# Retracting tool holder



## pdentrem (Jun 11, 2011)

I purchased the Hemingway Tools kit for the Retracting Tool Holder. What you receive are excellent drawings plus the article originally done by the designer G. Thomas, and all the blank steel components as well as the screws, drill blanks for pins etc. Naturally the screws are British thread, not Imperial nor Metric. Since I do not have the taps to thread for these, I replaced them with regular 6x32, 8x32, and 10x24 hardware. I used a knob and handle shaft that I had on hand, instead of cutting a steel ball for the knob.
Total time to finish the build was about 10 hrs. As I did the milling on a light mill I had to take more time than if I had used the BP at work. I have included some pics of the completed holder, before I do the metal treatment to complete the job. I set it up to be used in a Phase II/Aloris clone holder. There is enough meat to cut a vertical dovetail to fit the tool post directly, I would do that if I did this again.
Next week I will beadblast the outer surfaces and do a Phosphate coating to protect the metal.


----------



## billinecin (Jun 13, 2011)

Very nice. I think I need one of those!

Bill


----------



## pdentrem (Jun 13, 2011)

Yes I have his site on the short favorites list. I have looked at that dog clutch setup. Once I finish a few other projects that will be looked at more seriously.


----------



## pdentrem (Jun 18, 2011)

Here is the completed holder after the metal was beadblasted and phos coated and pins installed and the handle clocked for full movement.


----------



## gmcken (Aug 11, 2017)

Great work  This is on my to make list


----------



## brino (Aug 11, 2017)

Great project.
Thanks for sharing!
-brino


----------



## higgite (Aug 11, 2017)

pdentrem,

If you’re still following this thread, how has the tool worked out for you? Have you used it much? What  size machine(s) have you used it on? I keep waffling back and forth between ordering one of those for threading or making a pivoting tool holder.

Tom


----------



## larry4406 (Aug 12, 2017)

Nice looking tool!

I am a total newbie to machining.  What exactly does this do and what are its advantages?


----------



## brino (Aug 12, 2017)

larry4406 said:


> What exactly does this do and what are its advantages?
____________________
**CHALLENGE:** Transcribe everything in the retracting tool holder thread from "Yes I have his" down to "for full movement.".

**STORED DATA:**
____________________
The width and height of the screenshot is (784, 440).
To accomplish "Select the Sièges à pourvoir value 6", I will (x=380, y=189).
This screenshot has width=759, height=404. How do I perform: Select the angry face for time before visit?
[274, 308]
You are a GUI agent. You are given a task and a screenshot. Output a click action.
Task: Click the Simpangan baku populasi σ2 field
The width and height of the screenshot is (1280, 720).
____________________
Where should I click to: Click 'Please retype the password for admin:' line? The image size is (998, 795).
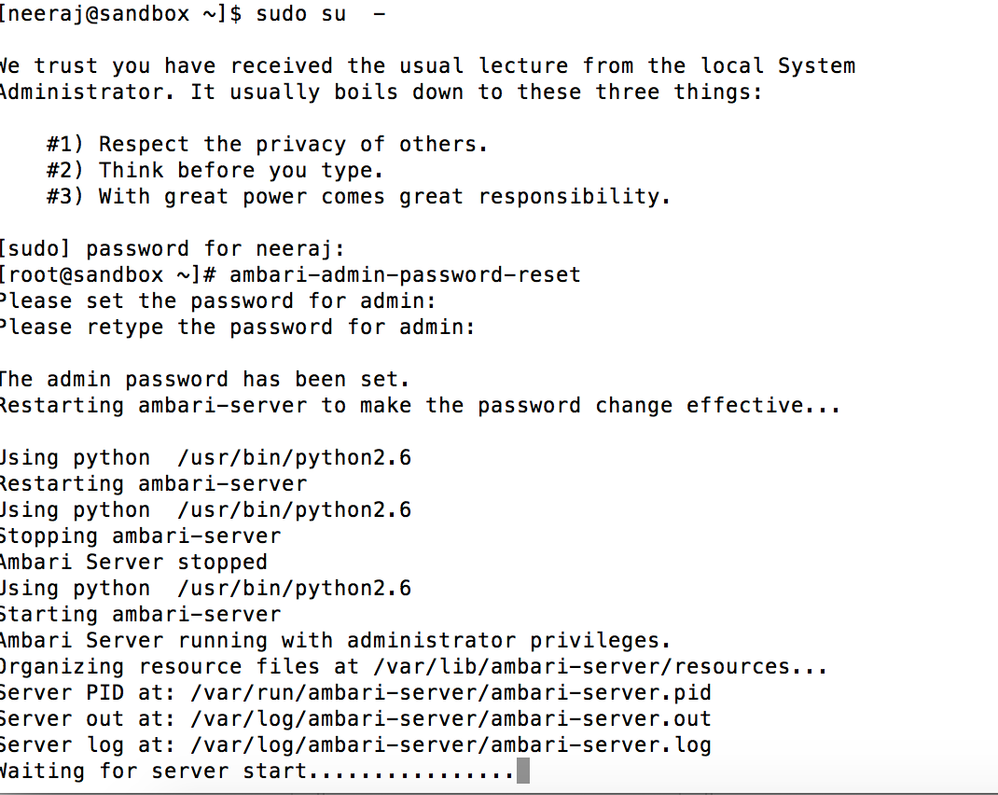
____________________
**SOLUTION TO THIS EXERCISE:**
Yes I have his site on the short favorites list. I have looked at that dog clutch setup. Once I finish a few other projects that will be looked at more seriously.


----------



## pdentrem (Jun 18, 2011)

Here is the completed holder after the metal was beadblasted and phos coated and pins installed and the handle clocked for full movement.